Ziel des Teilprojektes A5 ist die Identifizierung neuer angeborener Immundefekte mit Prädisposition zu schweren bakteriellen Infektionen auf genetischer, immunologischer und klinischer Ebene. In der Weiterentwicklung der Zielsetzung aus der vorherigen Förderperiode wird sich die Arbeit nicht nur auf Patienten mit invasiven, sondern auch auf Patienten mit schweren (=lebensbedrohlichen) bakteriellen Infektionen konzentrieren. Ein besonderer Fokus der Arbeit wird auf Patienten mit Erkrankungsbeginn in der Neonatalzeit, der Säuglings- und der Kleinkindzeit liegen. Die Arbeit baut auf einer Kohorte von mehr als 350 Patienten mit schweren bakteriellen Infektionen auf, die seit 2008 an der Charité untersucht worden sind. Es werden nach einem Kandidatengenansatz diese Patienten weiterhin zunächst funktionell auf Defekte in Toll-like und Interleukin-1 Rezeptor abhängigen Signalwegen untersucht. Ausgewählte Patienten mit besonders ausgeprägter Infektionsanfälligkeit werden mit whole-exome Ansätzen hypothesenfrei untersucht. Eine deutschlandweite Kohorte von > 150 Kindern mit stattgehabter invasiver bakterieller Infektion wird zunächst immunologisch phänotpyisiert. Bei eindeutigen immunologischen Phänotypen erfolgt anschließend die gezielte Sequenzierung nach einem Kandidatengenansatz, ansonsten wir bei ausgewählten Patienten mit besonderss eindrücklichem klinischen Phänotpy (frühere Erkrankungsbeginn, rezidivierender Verlauf) ein whole exome sequencing durchgeführt.

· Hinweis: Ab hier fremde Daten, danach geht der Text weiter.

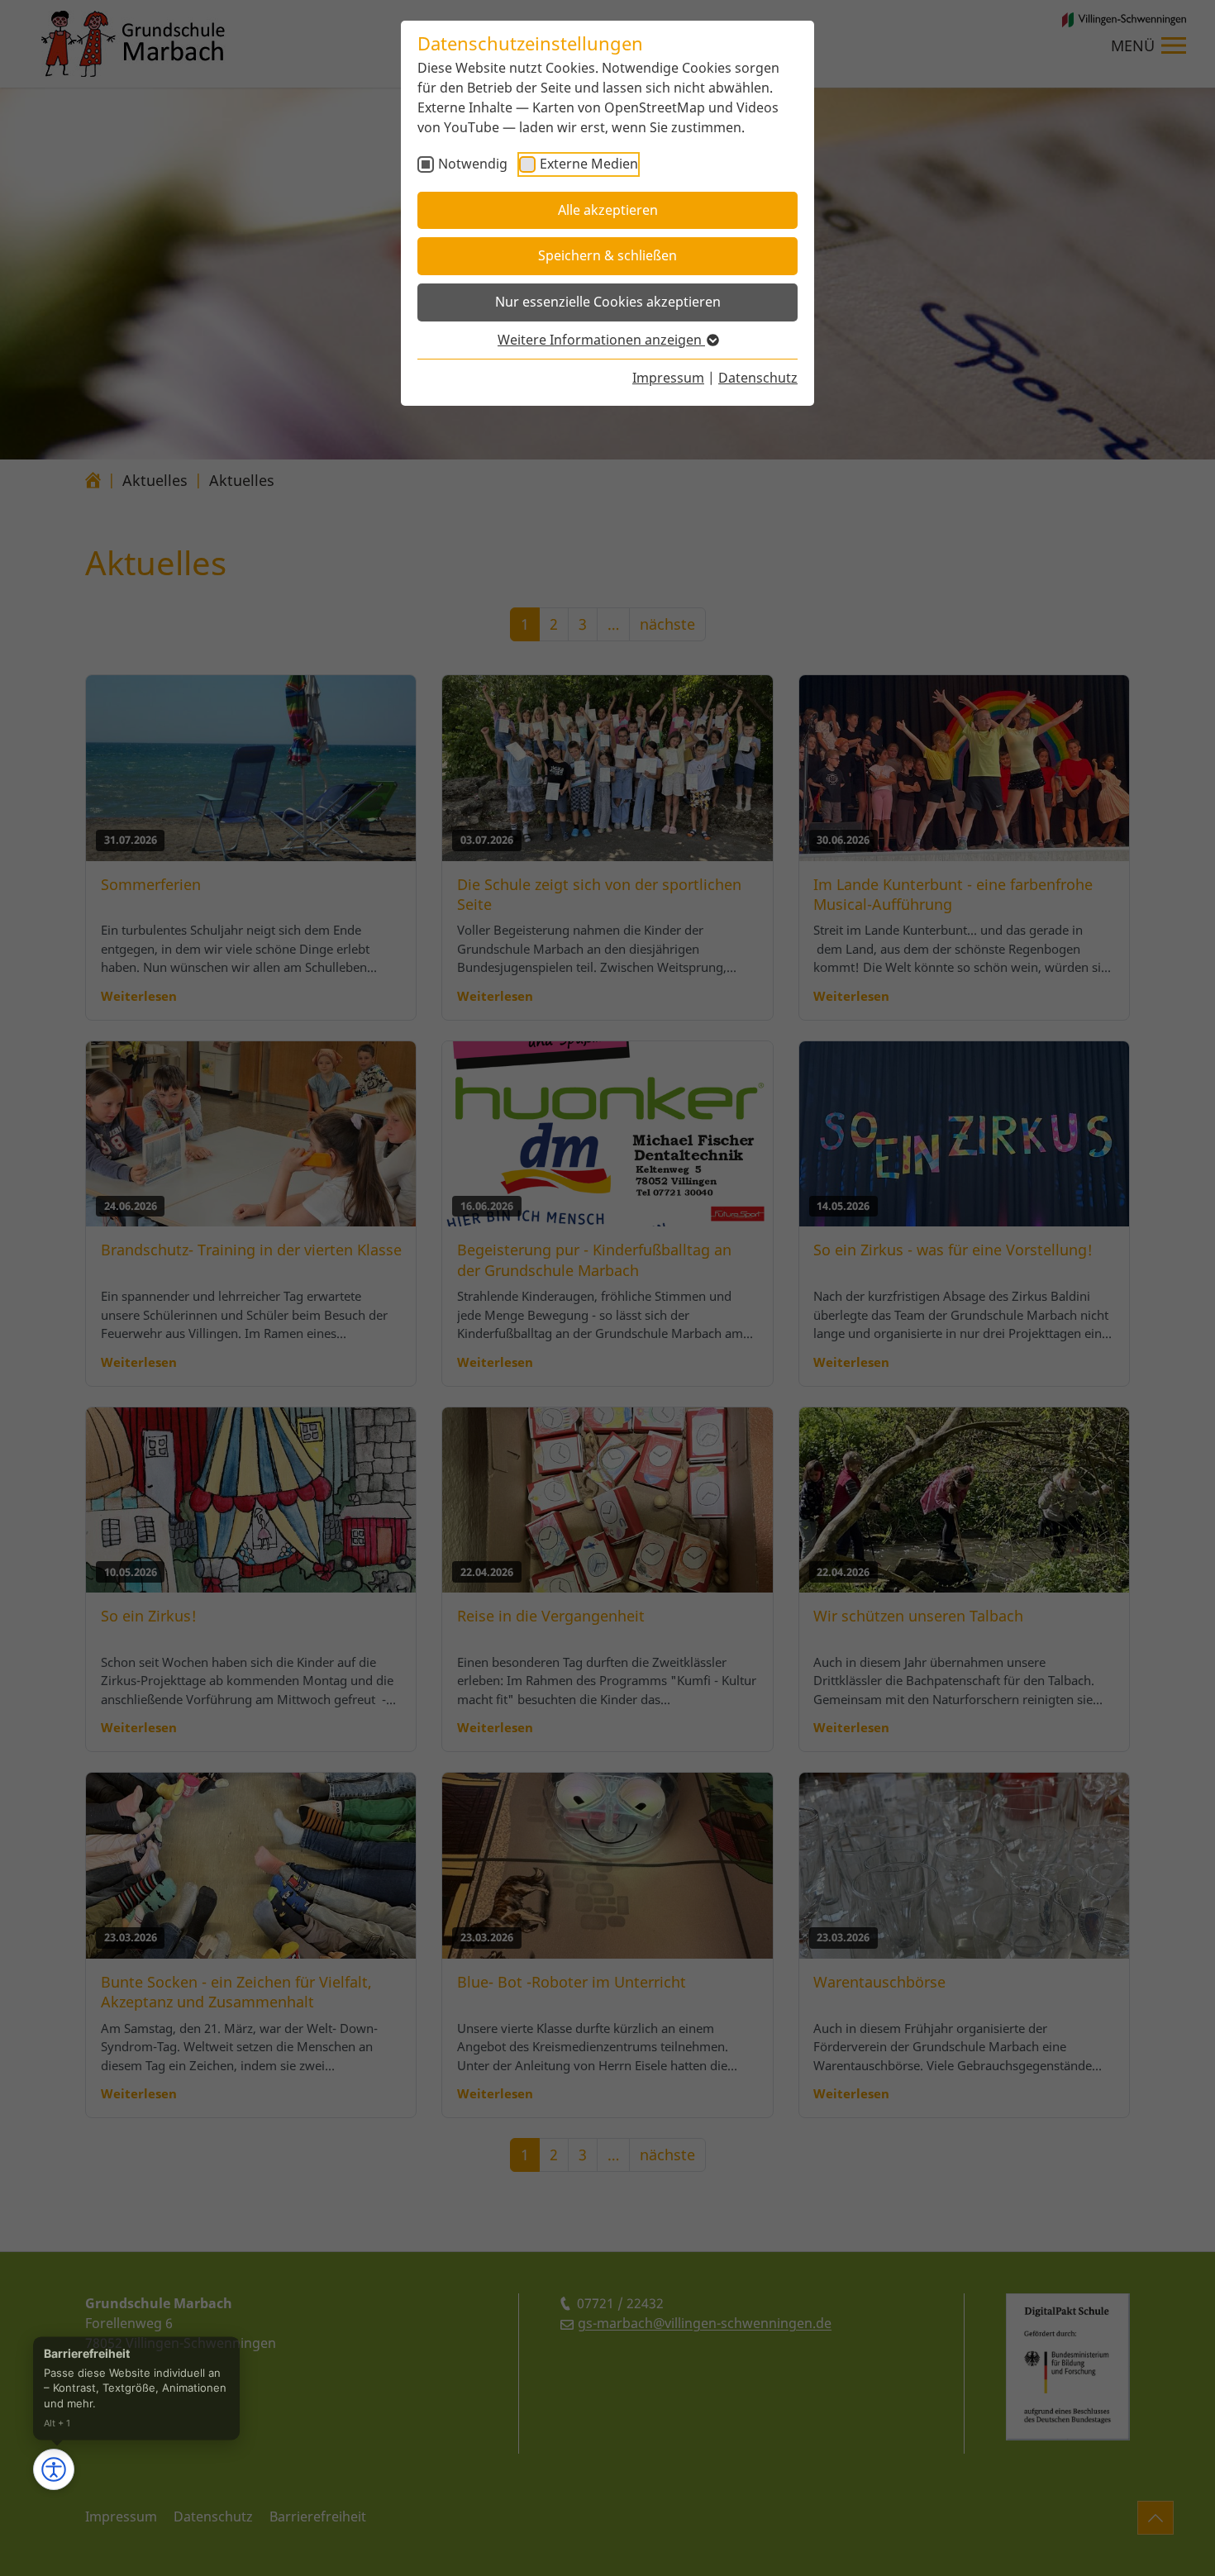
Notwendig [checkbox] (472, 164)
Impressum (668, 378)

In einem Unterprojekt wird die pathophysiologische Relevant von anti-IL6 Antiköropern für die Entwicklung von invasiven bakteriellen Infektionen untersucht.

Neue Patienten-abgeleitete Plattformen zur Modellierung von Erkrankungen und der damit verbundenen Therapieentwicklungen sind gerade im Fall seltener Erkrankungen von enormer Bedeutung, da hier zugängliches Patientenmaterial nur limitiert vorliegt. Hier stellen induzierte pluripotente Stammzellen (iPSC) eine wertvolle, unerschöpfliche Quelle für patienten- und krankheitsspezifische autologe Zellen zum Screening neuer Medikamente und zur Validierung neuer Therapiestrategien dar. Ziel des Projektes ist es, für PID neue iPSC-Krankheitsmodelle zu kreieren, mit deren Hilfe neue Erkenntnisse zur Pathophysiologie und Therapie erzielt werden können. Zur Entdeckung neuer Behandlungsmethoden sollen mit Hilfe von CRISPR/Cas9 RNA-gesteuerten Nukleasen neue, PID-relevante Mutationen oberhalb und unterhalb der gleichen Signaltransduktionskaskade eingeführt werden und die Pfade durch "small Molecules" moduliert werden. Ferner sollen die ursächlichen Gendefekte PID-spezifischer iPSC korrigiert werden durch „Silencing"-resistente retrovirale/lentivirale Vektoren bzw. alternativ gezieltes Genome Editing durch CRISPR/CAS9 und homologe Rekombination. Der Arbeitsplan gliedert sich in drei Work Packages (WP). WP1: Patienten-spezifische iPSC-Generierung und Krankheitsmodellierung. Hier werden humane Patienten-spezifische iPSC durch unsere effiziente lentivirale Reprogrammierungsplattform erstellt und detailliert im Hinblick auf Pluripotenz, Differenzierungsverhalten und PID-Phänotyp analysiert. WP2: iPSC Knock out Modelle. Als Alternative zu WP1 ist geplant, mittels CRISPR/Cas9 definierte PID-relevante Mutationen einzuführen und ein Vergleich mit Patienten- und gesunden Spenderzellen. Weiterhin werden auch Kombinationen von verschiedenen Mutationen eingeführt und validiert. WP3: Modellierung von Therapieansätzen. In diesem WP werden nach hämatopoetischer Differenzierung von PID-iPSC neue Small Molecule- und Gentherapie- sowie Genome Editing-Ansätze getestet.